Background information
- Origin: London, England
- Genres: Hard rock, folk rock, symphonic rock, world music, blues rock
- Years active: 1994–1998, 2001
- Labels: Atlantic, Fontana, Mercury
- Spinoff of: Led Zeppelin
- Past members: Jimmy Page Robert Plant Charlie Jones Michael Lee

= Page and Plant =

1990s English rock band

Page and Plant (also known as Jimmy Page & Robert Plant) were an English rock band active between 1994 and 1998. The group consisted of guitarist Jimmy Page and vocalist Robert Plant (both formerly of English rock band Led Zeppelin), accompanied by bassist Charlie Jones and drummer Michael Lee. Formed in 1994 for an MTV Unplugged reunion, Page and Plant released the platinum-selling live album No Quarter, featuring both new material and Middle Eastern-influenced covers of classic Led Zeppelin songs. Following the success of the live album, they embarked on a world tour featuring a full orchestra.

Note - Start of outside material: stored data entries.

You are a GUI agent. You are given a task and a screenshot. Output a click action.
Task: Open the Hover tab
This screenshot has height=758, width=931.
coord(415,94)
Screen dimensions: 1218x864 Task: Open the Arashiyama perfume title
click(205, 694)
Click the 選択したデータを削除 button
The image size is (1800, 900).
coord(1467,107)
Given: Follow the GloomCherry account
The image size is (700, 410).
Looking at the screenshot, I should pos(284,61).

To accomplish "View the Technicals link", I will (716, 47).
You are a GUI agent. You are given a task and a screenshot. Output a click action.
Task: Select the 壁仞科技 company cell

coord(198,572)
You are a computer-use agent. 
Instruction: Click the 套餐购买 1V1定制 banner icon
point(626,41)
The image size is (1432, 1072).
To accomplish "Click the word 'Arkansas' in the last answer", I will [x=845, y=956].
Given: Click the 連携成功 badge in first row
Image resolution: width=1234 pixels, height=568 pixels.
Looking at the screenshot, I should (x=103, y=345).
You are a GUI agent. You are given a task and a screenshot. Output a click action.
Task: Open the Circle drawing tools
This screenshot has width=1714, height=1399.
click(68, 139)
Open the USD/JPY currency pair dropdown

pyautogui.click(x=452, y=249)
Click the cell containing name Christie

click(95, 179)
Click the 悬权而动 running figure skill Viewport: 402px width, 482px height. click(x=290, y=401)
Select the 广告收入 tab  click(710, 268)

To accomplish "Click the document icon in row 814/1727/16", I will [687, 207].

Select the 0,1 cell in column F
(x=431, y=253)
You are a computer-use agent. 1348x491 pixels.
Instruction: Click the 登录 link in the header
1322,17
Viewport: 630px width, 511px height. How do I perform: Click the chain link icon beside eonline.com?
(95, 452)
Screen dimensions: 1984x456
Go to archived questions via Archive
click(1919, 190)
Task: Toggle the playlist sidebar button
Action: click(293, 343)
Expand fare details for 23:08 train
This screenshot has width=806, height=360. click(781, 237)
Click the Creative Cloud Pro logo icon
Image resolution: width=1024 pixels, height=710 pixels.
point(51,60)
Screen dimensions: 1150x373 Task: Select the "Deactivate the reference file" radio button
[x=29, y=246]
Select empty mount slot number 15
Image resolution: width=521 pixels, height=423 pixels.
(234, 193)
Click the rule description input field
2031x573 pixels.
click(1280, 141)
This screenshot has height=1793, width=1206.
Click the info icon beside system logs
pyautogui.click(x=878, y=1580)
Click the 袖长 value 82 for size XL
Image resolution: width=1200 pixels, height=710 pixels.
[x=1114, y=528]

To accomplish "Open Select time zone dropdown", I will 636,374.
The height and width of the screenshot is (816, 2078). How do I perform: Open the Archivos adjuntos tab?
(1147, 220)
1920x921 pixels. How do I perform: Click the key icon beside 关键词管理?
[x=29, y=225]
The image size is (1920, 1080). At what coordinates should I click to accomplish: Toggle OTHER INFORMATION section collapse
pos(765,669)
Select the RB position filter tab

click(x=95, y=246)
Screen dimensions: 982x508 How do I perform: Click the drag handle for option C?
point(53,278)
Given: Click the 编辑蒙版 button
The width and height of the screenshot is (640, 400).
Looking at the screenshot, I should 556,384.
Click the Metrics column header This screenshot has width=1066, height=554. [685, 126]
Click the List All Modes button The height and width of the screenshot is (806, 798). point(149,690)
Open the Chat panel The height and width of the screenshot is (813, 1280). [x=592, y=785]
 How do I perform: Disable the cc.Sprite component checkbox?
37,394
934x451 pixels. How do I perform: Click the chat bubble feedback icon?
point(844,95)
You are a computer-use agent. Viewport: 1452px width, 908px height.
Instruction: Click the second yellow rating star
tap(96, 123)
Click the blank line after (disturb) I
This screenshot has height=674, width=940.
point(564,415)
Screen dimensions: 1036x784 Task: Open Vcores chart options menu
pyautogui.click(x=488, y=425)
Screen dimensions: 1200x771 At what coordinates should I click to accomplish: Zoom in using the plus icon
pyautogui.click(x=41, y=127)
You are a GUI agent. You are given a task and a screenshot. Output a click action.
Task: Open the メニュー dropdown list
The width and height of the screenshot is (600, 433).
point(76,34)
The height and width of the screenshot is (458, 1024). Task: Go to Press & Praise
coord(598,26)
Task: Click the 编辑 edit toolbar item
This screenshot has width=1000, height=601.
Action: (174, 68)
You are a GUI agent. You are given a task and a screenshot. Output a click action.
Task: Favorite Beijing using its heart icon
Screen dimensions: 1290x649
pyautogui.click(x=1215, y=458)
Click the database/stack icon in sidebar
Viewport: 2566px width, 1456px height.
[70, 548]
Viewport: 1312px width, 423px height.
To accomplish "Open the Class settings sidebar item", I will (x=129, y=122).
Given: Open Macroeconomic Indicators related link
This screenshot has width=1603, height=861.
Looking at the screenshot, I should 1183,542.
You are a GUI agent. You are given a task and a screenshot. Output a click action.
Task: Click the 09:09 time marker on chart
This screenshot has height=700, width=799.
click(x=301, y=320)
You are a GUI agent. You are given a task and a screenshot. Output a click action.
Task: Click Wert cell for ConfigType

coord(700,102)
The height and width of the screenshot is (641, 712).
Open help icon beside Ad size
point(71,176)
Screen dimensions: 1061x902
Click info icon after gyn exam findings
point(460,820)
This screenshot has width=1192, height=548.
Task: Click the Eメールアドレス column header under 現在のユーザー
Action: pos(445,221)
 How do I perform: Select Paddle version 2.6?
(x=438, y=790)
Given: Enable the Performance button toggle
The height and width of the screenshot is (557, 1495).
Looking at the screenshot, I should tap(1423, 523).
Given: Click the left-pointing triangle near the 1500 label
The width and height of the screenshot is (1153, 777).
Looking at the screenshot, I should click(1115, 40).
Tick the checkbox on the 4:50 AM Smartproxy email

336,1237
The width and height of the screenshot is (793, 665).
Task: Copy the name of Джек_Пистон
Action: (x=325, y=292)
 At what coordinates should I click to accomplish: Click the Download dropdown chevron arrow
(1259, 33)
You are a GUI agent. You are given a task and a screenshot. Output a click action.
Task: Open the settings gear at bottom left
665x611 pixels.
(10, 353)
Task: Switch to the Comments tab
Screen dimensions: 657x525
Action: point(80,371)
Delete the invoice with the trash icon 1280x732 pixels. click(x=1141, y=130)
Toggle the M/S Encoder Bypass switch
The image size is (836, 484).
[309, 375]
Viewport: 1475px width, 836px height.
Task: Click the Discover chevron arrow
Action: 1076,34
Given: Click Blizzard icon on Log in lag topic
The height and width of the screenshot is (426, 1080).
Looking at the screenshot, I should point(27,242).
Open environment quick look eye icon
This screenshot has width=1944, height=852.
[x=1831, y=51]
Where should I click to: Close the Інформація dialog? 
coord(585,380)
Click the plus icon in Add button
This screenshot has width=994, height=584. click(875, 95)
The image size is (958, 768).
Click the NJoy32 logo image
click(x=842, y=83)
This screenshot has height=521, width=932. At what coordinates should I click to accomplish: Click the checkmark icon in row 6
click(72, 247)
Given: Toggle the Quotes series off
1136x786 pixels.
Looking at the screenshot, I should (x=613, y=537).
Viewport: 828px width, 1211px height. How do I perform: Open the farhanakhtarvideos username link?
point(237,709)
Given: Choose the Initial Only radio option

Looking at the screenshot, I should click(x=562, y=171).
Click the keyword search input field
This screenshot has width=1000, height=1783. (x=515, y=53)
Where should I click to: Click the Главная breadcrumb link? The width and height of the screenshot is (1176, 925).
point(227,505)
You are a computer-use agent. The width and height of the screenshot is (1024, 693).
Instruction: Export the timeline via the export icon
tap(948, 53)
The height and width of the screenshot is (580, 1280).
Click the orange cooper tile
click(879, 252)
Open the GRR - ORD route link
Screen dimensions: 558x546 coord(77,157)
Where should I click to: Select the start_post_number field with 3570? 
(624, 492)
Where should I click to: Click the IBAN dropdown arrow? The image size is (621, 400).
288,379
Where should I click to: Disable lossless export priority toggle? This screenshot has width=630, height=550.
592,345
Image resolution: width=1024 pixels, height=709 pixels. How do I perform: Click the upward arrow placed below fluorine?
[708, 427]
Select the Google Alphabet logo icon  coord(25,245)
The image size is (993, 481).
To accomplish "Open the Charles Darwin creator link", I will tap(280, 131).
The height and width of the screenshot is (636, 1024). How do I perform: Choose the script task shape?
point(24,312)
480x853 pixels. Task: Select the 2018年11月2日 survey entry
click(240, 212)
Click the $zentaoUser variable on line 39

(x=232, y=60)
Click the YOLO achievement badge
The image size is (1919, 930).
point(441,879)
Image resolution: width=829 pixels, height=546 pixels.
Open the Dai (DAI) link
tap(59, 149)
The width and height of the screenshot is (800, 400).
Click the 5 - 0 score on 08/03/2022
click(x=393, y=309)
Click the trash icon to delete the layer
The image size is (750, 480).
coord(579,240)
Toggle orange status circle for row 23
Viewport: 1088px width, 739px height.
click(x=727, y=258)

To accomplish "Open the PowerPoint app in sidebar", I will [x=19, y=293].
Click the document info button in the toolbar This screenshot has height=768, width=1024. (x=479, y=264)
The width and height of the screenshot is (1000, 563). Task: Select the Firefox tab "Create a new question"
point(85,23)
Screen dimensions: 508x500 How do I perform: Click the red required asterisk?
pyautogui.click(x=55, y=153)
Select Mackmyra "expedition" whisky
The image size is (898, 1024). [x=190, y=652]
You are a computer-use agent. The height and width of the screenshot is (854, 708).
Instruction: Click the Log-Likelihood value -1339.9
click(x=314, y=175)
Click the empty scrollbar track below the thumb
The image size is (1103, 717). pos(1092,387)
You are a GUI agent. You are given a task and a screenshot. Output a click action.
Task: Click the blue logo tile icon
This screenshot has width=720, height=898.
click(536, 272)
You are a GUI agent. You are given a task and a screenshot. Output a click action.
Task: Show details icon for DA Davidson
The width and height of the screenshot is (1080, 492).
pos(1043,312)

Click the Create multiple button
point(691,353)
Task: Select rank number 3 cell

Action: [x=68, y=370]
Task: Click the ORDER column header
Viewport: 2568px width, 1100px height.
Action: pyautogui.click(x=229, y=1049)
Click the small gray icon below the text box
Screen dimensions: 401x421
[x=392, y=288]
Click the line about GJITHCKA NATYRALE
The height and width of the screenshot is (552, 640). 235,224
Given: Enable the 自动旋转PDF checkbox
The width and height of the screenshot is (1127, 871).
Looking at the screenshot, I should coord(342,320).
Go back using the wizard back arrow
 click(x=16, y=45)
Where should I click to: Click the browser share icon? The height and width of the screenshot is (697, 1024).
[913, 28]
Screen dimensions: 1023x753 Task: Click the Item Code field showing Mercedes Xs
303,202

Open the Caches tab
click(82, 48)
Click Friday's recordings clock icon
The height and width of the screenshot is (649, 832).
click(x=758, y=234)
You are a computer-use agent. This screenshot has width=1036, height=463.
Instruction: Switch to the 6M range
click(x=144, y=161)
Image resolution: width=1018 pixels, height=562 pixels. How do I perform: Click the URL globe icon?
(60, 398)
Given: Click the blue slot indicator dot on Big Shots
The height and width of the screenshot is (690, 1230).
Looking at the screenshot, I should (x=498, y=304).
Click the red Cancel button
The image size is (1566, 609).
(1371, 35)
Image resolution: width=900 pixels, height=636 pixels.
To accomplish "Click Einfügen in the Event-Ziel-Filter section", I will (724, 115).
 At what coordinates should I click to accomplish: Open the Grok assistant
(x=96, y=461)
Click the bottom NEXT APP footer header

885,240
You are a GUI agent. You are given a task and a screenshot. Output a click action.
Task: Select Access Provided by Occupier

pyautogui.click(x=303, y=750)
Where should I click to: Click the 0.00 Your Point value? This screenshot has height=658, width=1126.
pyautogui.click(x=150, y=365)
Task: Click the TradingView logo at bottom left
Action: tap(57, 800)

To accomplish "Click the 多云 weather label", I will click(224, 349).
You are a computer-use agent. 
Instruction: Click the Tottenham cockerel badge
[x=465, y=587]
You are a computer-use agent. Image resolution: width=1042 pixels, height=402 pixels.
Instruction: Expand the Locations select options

In 1998, Page and Plant released Walking into Clarksdale, comprising entirely new material and featuring the Grammy Award-winning single "Most High". Following the album's release, they embarked on a second world tour before disbanding at the end of 1998. The band reunited for a final performance in 2001.

==History==
The initial plans for a reunion were made in 1993, with discussions between the two of collaborating emerging from casual small talk and then an invitation to perform on MTV Unplugged. Music producer Bill Curbishley, who had been managing Plant since the 1980s and who assumed management of Page in 1994, was integral in the reuniting of Page and Plant. Despite failed attempts by others to reunite the pair, Curbishley was able to persuade the previously reluctant Plant into working with Page again. In an interview he gave in 2004, Page recounted the background:

I was going to play in Japan with David [Coverdale], the only time we played live, and I had a call from Robert's management to pop in and see Robert in Boston on the way to LA to rehearse. Robert said, "I've been approached by MTV to do an Unplugged and I'd really like to do it with you," so I said, "Okay." It gave us a chance to revisit some numbers and use that same picture with a very, very different frame.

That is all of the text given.